[Working data start]
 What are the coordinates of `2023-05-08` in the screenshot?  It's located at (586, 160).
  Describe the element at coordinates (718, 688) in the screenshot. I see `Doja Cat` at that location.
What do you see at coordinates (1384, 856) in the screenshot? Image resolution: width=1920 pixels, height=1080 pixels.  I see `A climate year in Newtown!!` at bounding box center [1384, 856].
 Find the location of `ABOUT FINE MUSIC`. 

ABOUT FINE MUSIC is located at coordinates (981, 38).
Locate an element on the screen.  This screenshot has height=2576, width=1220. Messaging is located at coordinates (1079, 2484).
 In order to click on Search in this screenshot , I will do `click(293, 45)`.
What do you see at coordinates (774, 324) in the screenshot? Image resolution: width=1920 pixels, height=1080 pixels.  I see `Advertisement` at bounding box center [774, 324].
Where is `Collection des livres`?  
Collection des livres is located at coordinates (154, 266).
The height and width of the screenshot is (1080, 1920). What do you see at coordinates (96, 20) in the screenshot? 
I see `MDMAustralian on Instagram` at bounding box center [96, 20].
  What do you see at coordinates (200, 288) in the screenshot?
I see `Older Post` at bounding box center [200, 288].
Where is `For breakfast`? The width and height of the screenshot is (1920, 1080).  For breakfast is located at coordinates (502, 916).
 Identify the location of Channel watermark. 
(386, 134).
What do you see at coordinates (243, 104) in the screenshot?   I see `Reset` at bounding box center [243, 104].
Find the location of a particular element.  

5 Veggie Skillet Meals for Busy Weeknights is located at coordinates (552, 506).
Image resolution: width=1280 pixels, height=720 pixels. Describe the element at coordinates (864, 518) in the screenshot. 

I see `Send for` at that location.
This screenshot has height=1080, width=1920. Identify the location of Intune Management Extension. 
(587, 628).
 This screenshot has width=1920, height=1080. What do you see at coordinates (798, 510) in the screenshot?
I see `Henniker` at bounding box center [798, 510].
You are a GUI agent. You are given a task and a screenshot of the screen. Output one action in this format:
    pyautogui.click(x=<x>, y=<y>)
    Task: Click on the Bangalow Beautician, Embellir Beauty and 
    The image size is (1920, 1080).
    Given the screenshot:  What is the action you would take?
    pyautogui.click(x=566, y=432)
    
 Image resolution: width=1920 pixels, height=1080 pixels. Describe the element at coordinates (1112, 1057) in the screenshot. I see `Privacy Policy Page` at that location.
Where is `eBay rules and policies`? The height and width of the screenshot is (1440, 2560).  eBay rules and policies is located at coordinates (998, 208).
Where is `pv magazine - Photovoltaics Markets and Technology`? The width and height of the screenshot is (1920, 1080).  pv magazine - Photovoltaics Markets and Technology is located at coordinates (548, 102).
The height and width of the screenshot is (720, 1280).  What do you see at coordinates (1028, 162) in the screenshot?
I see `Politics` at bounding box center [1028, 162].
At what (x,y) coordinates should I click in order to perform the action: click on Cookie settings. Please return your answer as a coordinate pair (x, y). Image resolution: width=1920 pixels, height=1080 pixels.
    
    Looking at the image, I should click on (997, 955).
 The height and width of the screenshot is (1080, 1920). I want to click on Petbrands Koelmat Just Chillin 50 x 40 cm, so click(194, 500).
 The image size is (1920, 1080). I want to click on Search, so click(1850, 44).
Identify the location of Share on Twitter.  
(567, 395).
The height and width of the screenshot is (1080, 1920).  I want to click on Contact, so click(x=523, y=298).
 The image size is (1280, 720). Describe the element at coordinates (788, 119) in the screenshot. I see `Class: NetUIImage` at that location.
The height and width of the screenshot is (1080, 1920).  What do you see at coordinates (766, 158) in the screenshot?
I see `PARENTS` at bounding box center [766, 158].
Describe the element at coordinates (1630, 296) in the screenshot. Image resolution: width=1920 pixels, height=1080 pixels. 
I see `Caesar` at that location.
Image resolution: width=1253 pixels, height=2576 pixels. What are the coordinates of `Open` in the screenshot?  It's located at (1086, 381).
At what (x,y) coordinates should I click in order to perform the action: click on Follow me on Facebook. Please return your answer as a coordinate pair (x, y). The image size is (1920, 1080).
[Working data end]
(Given exercise): Identify each line in the source data that contains the word "Search", and copy every such line in full.

(Response):
 In order to click on Search in this screenshot , I will do `click(293, 45)`.
 The image size is (1920, 1080). I want to click on Search, so click(1850, 44).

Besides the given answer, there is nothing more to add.